Still the gold bulls were disappointed that the gradual price slide in New York ignored a weaker Dollar Index. Gold did catch a small bounce higher at $1716.00 but it was unconvincing.

Most professionals see lower prices responding to a bearish technical picture. Another setback to the bullish gold scenario is the slide in crude oil prices. Crude has lost $25.00 these past 2 months over recession talk. And the dip may not be transitory. Higher oil fueling inflation was a bullish gold cornerstone in the early days of the Ukraine war.

The big question at this point is whether the bulls will gather themselves after this week’s FOMC rate hike. Or remain defensive. Gold is already trading at a big discount and anything that even hints at a more dovish view may prompt a relief rally.

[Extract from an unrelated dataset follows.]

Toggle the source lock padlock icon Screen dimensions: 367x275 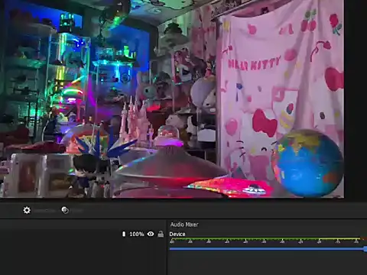point(161,234)
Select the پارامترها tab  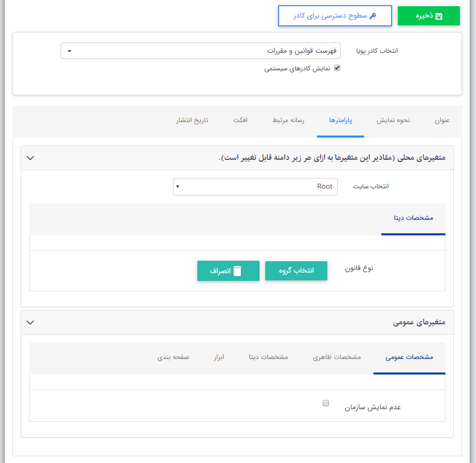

As you can imagine there is zero bullish buzz in this slow summer trade. But the trend that long-time gold and silver believers continue to buy weakness remains intact. This is especially true if they can find live quality bullion products.

This optimism comes from the notion that precious metal “insiders” believe the economic system and the central banks are either broken or corrupt. There are others who want to place a portion of their wealth outside the traditional financial system. And not subject to third-party intrusion. These are the “just in case” folks. And there are more of them than you might imagine.

We begin this week with several significant customer bullion sales. Which may eventually prove interesting. I can’t believe there are many “weak hands” left considering that the bearish storyline has been around since the Fed began talking higher interest rates. The idea is that the bearish scenario is old, and all the bears have already sold, clearing the way for higher prices.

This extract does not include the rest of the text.